Restating the data word for word is all that is required.

MATERIALS PROVIDED below:

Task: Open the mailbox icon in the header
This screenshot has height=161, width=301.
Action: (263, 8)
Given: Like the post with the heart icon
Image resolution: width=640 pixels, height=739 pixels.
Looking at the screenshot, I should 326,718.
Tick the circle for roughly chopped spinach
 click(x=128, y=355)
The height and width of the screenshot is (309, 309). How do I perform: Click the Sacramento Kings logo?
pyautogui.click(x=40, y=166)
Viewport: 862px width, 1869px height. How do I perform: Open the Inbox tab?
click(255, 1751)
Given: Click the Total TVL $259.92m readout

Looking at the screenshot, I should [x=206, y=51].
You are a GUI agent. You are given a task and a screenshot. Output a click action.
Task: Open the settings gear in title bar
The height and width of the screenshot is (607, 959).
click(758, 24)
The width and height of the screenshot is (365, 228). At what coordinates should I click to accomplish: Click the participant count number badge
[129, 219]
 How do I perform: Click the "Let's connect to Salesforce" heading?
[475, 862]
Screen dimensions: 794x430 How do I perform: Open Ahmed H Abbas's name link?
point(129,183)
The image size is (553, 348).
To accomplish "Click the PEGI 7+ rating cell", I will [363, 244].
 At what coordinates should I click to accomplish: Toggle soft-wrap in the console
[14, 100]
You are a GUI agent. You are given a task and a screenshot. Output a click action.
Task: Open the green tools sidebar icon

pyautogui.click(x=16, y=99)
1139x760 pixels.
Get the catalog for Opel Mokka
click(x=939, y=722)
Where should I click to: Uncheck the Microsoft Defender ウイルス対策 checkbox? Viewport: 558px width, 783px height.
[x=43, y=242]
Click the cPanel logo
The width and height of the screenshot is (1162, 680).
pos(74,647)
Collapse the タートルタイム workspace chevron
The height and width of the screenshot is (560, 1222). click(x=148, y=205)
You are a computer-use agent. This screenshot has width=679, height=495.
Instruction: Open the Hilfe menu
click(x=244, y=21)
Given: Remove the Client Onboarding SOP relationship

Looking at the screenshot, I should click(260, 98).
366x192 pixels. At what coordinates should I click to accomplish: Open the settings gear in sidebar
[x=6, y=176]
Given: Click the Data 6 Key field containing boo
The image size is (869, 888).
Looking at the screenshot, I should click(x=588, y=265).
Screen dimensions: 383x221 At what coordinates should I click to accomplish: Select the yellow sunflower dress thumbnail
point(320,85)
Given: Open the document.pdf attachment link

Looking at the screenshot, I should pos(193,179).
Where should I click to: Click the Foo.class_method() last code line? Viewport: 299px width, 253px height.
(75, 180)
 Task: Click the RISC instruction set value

End of MATERIALS PROVIDED.

== OUTPUT OF THE TASK ==
Task: Open the mailbox icon in the header
This screenshot has height=161, width=301.
Action: (263, 8)
Given: Like the post with the heart icon
Image resolution: width=640 pixels, height=739 pixels.
Looking at the screenshot, I should 326,718.
Tick the circle for roughly chopped spinach
 click(x=128, y=355)
The height and width of the screenshot is (309, 309). How do I perform: Click the Sacramento Kings logo?
pyautogui.click(x=40, y=166)
Viewport: 862px width, 1869px height. How do I perform: Open the Inbox tab?
click(255, 1751)
Given: Click the Total TVL $259.92m readout

Looking at the screenshot, I should [x=206, y=51].
You are a GUI agent. You are given a task and a screenshot. Output a click action.
Task: Open the settings gear in title bar
The height and width of the screenshot is (607, 959).
click(758, 24)
The width and height of the screenshot is (365, 228). At what coordinates should I click to accomplish: Click the participant count number badge
[129, 219]
 How do I perform: Click the "Let's connect to Salesforce" heading?
[475, 862]
Screen dimensions: 794x430 How do I perform: Open Ahmed H Abbas's name link?
point(129,183)
The image size is (553, 348).
To accomplish "Click the PEGI 7+ rating cell", I will [363, 244].
 At what coordinates should I click to accomplish: Toggle soft-wrap in the console
[14, 100]
You are a GUI agent. You are given a task and a screenshot. Output a click action.
Task: Open the green tools sidebar icon

pyautogui.click(x=16, y=99)
1139x760 pixels.
Get the catalog for Opel Mokka
click(x=939, y=722)
Where should I click to: Uncheck the Microsoft Defender ウイルス対策 checkbox? Viewport: 558px width, 783px height.
[x=43, y=242]
Click the cPanel logo
The width and height of the screenshot is (1162, 680).
pos(74,647)
Collapse the タートルタイム workspace chevron
The height and width of the screenshot is (560, 1222). click(x=148, y=205)
You are a computer-use agent. This screenshot has width=679, height=495.
Instruction: Open the Hilfe menu
click(x=244, y=21)
Given: Remove the Client Onboarding SOP relationship

Looking at the screenshot, I should click(260, 98).
366x192 pixels. At what coordinates should I click to accomplish: Open the settings gear in sidebar
[x=6, y=176]
Given: Click the Data 6 Key field containing boo
The image size is (869, 888).
Looking at the screenshot, I should click(x=588, y=265).
Screen dimensions: 383x221 At what coordinates should I click to accomplish: Select the yellow sunflower dress thumbnail
point(320,85)
Given: Open the document.pdf attachment link

Looking at the screenshot, I should pos(193,179).
Where should I click to: Click the Foo.class_method() last code line? Viewport: 299px width, 253px height.
(75, 180)
 Task: Click the RISC instruction set value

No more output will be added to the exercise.